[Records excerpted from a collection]
####################
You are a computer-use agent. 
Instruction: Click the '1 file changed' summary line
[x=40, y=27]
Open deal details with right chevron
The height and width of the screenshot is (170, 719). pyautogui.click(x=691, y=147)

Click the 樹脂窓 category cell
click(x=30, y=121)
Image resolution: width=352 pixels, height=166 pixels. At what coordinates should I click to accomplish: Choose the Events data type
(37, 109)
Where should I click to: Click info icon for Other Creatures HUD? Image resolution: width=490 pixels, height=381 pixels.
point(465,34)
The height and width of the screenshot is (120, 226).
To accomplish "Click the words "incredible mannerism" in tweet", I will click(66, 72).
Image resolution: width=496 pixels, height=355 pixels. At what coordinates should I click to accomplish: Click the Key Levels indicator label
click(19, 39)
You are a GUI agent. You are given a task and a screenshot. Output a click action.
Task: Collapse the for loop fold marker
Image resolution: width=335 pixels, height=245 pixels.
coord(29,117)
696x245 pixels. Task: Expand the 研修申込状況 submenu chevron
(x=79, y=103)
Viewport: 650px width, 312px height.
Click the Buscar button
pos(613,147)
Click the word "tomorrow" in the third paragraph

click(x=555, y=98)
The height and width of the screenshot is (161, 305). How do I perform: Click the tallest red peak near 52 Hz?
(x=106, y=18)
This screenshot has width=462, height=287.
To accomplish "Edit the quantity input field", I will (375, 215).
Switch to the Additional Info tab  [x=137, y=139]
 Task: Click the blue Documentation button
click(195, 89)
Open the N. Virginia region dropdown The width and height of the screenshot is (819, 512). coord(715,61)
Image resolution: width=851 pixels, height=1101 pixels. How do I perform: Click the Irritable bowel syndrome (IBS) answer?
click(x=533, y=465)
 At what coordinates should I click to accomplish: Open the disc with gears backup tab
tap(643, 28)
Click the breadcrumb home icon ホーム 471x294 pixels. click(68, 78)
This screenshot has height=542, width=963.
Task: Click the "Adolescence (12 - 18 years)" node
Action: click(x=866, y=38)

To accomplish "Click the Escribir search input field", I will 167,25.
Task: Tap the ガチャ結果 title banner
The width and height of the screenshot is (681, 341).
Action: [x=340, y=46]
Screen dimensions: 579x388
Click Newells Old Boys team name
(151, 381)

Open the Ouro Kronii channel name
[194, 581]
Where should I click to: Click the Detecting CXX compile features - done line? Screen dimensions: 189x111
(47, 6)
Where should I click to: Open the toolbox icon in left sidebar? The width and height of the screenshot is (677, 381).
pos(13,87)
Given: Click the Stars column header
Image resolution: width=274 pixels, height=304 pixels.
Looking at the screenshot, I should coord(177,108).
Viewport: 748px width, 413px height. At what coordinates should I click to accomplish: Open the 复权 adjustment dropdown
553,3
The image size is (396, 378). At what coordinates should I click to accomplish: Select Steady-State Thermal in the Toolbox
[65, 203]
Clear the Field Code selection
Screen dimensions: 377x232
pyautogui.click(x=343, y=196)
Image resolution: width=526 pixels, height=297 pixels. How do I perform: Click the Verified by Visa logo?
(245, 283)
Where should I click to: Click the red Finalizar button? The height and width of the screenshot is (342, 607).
####################
- Task -
Please transcribe the records in full, keeping every word as it is.

- Solution below -
You are a computer-use agent. 
Instruction: Click the '1 file changed' summary line
[x=40, y=27]
Open deal details with right chevron
The height and width of the screenshot is (170, 719). pyautogui.click(x=691, y=147)

Click the 樹脂窓 category cell
click(x=30, y=121)
Image resolution: width=352 pixels, height=166 pixels. At what coordinates should I click to accomplish: Choose the Events data type
(37, 109)
Where should I click to: Click info icon for Other Creatures HUD? Image resolution: width=490 pixels, height=381 pixels.
point(465,34)
The height and width of the screenshot is (120, 226).
To accomplish "Click the words "incredible mannerism" in tweet", I will click(66, 72).
Image resolution: width=496 pixels, height=355 pixels. At what coordinates should I click to accomplish: Click the Key Levels indicator label
click(19, 39)
You are a GUI agent. You are given a task and a screenshot. Output a click action.
Task: Collapse the for loop fold marker
Image resolution: width=335 pixels, height=245 pixels.
coord(29,117)
696x245 pixels. Task: Expand the 研修申込状況 submenu chevron
(x=79, y=103)
Viewport: 650px width, 312px height.
Click the Buscar button
pos(613,147)
Click the word "tomorrow" in the third paragraph

click(x=555, y=98)
The height and width of the screenshot is (161, 305). How do I perform: Click the tallest red peak near 52 Hz?
(x=106, y=18)
This screenshot has width=462, height=287.
To accomplish "Edit the quantity input field", I will (375, 215).
Switch to the Additional Info tab  [x=137, y=139]
 Task: Click the blue Documentation button
click(195, 89)
Open the N. Virginia region dropdown The width and height of the screenshot is (819, 512). coord(715,61)
Image resolution: width=851 pixels, height=1101 pixels. How do I perform: Click the Irritable bowel syndrome (IBS) answer?
click(x=533, y=465)
 At what coordinates should I click to accomplish: Open the disc with gears backup tab
tap(643, 28)
Click the breadcrumb home icon ホーム 471x294 pixels. click(68, 78)
This screenshot has height=542, width=963.
Task: Click the "Adolescence (12 - 18 years)" node
Action: click(x=866, y=38)

To accomplish "Click the Escribir search input field", I will 167,25.
Task: Tap the ガチャ結果 title banner
The width and height of the screenshot is (681, 341).
Action: [x=340, y=46]
Screen dimensions: 579x388
Click Newells Old Boys team name
(151, 381)

Open the Ouro Kronii channel name
[194, 581]
Where should I click to: Click the Detecting CXX compile features - done line? Screen dimensions: 189x111
(47, 6)
Where should I click to: Open the toolbox icon in left sidebar? The width and height of the screenshot is (677, 381).
pos(13,87)
Given: Click the Stars column header
Image resolution: width=274 pixels, height=304 pixels.
Looking at the screenshot, I should coord(177,108).
Viewport: 748px width, 413px height. At what coordinates should I click to accomplish: Open the 复权 adjustment dropdown
553,3
The image size is (396, 378). At what coordinates should I click to accomplish: Select Steady-State Thermal in the Toolbox
[65, 203]
Clear the Field Code selection
Screen dimensions: 377x232
pyautogui.click(x=343, y=196)
Image resolution: width=526 pixels, height=297 pixels. How do I perform: Click the Verified by Visa logo?
(245, 283)
Where should I click to: Click the red Finalizar button? The height and width of the screenshot is (342, 607).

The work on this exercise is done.